Pulang sekolah --->skip<--
Seperi biasa, sepulang sekolah Alvin pasti menunggu Sivia di parkiran sama Shilla. Alvin terus celingukan mencari sosok Sivia di antara murid-murid yang berhamburan keluar dari gedung sekolah. Sementara Shilla sibuk dengan BB-nya.
“Sabar kek! Bentar lagi juga keluar kok…” kata Shilla masih terus memainkan BB-nya.
“Lo maen BB mulu sih!” Alvin yang kesal dengan tingkah Shilla, dengan sigap merebut BB Shilla dari tangan gadis itu. Alvin menyembunyikan BB itu di balik badannya.
“Alvin, siniin BB gue! Apaan sih lo, iseng banget deh!” Shilla berusaha meraih BB-nya, sehingga posisi mereka nampak seperti berpelukan.
“Ehm…ehm…”
Alvin dan Shilla menoleh. Dengan santai Iyel merangkul Sivia. Sivia sendiri menunduk, tidak berani menatap wajah Alvin. Alvin mengembalikan BB Shilla.
“Hai, gue Iyel…” Iyel mengulurkan tangannya.
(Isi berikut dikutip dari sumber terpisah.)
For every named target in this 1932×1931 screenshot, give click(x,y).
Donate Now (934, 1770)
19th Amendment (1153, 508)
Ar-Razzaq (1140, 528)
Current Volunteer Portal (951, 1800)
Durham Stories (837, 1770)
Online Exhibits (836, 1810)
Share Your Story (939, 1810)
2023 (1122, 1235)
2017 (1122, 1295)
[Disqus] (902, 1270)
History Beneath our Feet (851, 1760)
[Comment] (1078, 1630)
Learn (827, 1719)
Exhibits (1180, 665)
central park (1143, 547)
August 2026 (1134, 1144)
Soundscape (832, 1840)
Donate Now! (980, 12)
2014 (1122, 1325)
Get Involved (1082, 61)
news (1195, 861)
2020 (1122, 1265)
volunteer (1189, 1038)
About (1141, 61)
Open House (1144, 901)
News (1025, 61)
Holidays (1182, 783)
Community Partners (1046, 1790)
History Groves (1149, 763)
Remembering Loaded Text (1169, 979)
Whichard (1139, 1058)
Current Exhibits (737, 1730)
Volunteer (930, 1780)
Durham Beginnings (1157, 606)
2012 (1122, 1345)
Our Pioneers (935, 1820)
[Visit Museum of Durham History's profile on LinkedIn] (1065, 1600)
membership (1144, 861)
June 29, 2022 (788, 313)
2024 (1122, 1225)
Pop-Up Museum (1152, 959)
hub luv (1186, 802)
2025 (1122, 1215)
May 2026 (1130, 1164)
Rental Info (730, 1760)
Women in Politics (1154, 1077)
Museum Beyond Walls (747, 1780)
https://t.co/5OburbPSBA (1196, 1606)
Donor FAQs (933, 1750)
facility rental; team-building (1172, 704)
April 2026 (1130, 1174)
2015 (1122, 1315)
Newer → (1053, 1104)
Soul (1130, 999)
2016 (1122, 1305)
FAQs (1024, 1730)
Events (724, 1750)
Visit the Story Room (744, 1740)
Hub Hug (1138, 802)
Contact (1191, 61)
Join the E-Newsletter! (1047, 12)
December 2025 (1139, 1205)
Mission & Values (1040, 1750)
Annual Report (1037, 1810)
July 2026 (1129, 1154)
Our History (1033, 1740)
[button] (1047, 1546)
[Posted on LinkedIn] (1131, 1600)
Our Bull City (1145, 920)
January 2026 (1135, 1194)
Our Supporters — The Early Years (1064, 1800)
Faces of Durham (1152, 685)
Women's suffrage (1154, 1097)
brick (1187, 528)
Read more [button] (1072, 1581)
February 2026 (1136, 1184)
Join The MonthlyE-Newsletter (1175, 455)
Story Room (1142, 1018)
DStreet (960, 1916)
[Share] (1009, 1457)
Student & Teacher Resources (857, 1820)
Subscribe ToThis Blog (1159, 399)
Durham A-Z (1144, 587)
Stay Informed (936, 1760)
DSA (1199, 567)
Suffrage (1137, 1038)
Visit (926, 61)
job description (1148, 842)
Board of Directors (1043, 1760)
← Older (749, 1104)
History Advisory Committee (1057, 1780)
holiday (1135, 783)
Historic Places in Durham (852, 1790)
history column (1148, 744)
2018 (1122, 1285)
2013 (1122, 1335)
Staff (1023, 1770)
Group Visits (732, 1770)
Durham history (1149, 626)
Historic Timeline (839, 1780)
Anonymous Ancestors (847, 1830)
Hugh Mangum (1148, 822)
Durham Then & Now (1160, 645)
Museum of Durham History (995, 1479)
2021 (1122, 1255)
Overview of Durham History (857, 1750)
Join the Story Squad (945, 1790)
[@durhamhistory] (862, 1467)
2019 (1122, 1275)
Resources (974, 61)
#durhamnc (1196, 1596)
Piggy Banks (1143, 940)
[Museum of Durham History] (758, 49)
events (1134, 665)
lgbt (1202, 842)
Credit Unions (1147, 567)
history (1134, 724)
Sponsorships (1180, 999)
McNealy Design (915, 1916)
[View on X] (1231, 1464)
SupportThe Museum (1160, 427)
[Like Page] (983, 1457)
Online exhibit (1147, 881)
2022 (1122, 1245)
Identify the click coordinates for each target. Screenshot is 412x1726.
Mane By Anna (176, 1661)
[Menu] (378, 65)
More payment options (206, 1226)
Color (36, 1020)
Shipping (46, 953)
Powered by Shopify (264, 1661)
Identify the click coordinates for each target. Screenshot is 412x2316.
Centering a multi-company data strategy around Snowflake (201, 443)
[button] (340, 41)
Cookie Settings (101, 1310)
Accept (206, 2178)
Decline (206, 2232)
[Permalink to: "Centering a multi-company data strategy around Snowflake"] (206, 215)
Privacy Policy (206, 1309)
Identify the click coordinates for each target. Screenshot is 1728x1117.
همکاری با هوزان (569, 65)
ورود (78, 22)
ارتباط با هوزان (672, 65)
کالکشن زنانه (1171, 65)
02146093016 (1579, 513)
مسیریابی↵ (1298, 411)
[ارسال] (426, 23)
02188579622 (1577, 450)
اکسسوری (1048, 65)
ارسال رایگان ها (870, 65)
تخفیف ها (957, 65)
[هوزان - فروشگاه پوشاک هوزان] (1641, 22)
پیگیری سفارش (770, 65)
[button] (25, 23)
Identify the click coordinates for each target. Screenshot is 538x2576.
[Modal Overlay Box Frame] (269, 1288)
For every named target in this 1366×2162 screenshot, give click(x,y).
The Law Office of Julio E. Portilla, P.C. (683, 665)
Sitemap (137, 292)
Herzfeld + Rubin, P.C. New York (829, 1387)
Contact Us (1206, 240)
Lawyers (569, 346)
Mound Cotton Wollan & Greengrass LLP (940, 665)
“Alvin.” Alvin membalas jabat tangan Iyel, begitu juga Shilla.
“Kalian pacaran ya?” Tanya Iyel dengan nada sedikit menggoda.
Alvin menggeleng cepat, “Kita sahabatan.”
“Oh…gue pikir pacaran, abis kalian cocok banget sih. Iya kan, vi?” Iyel melirik Sivia, meminta pendapat darinya.
Sivia mengangguk pelan, ragu. “Ehm..I..iya…”
“Gue yakin orang lain yang nggak tau kalian sahabatan, pasti mikirnya lo berdua itu pacaran. Cocok banget sih! Ya udah deh guys, gue sama Sivia balik duluan ya!” Iyel menepuk pundak Alvin pelan. Lalu menggandeng tangan Sivia menjauhi Alvin dan Shilla. Alvin terus menatap punggung Sivia. Dia tidak menoleh sedikitpun. Alvin mendesah.
“Kok dia gitu sih? Pake bilang elo cocok sama gue-lah!” gerutu Shilla kesal.
“Iyel yang bilang.” Koreksi Alvin.
“Iya sih, tapi kan tetep aja dia ngangguk, dia setuju sama pendapat Iyel.”
“Udahlah! Balik yuk!!”
“Tapi kan…”
“Udah!!” Alvin menarik paksa tangan Shilla ke mobilnya. Shilla merengut, sebenernya dia kesel banget sama Sivia. Apa yang udah dilakuin Sivia itu udah nyakitin Alvin. Dan Alvin sendiri...dia malah diem aja. Huh!!
Sore ini, Shilla datang ke rumah Alvin, sesuai rencana mereka mau belajar bareng, sama Sivia juga sih. Tapi sudah hampir satu jam dari jam janjian, Sivia belum juga datang. Dia emang suka terlambat, tapi nggak seterlambat ini.
Shilla terus memperhatikan Alvin yang mondar-mandir kayak setrikaan sambil memijat-mijat keypad hpnya.
“Aduh vin, lo ngapain sih? Pusing gue, tau nggak?” keluh Shilla sambil memegang kepalanya. Seolah-olah dia memang sedang sakit kepala.
“Kok dari tadi Sivia nggak angkat telpon gue ya? SMS juga nggak dibales.” Kata Alvin.
“Paling lagi sama cowok barunya itu.” Celetuk Shilla santai sambil memainkan pensilnya.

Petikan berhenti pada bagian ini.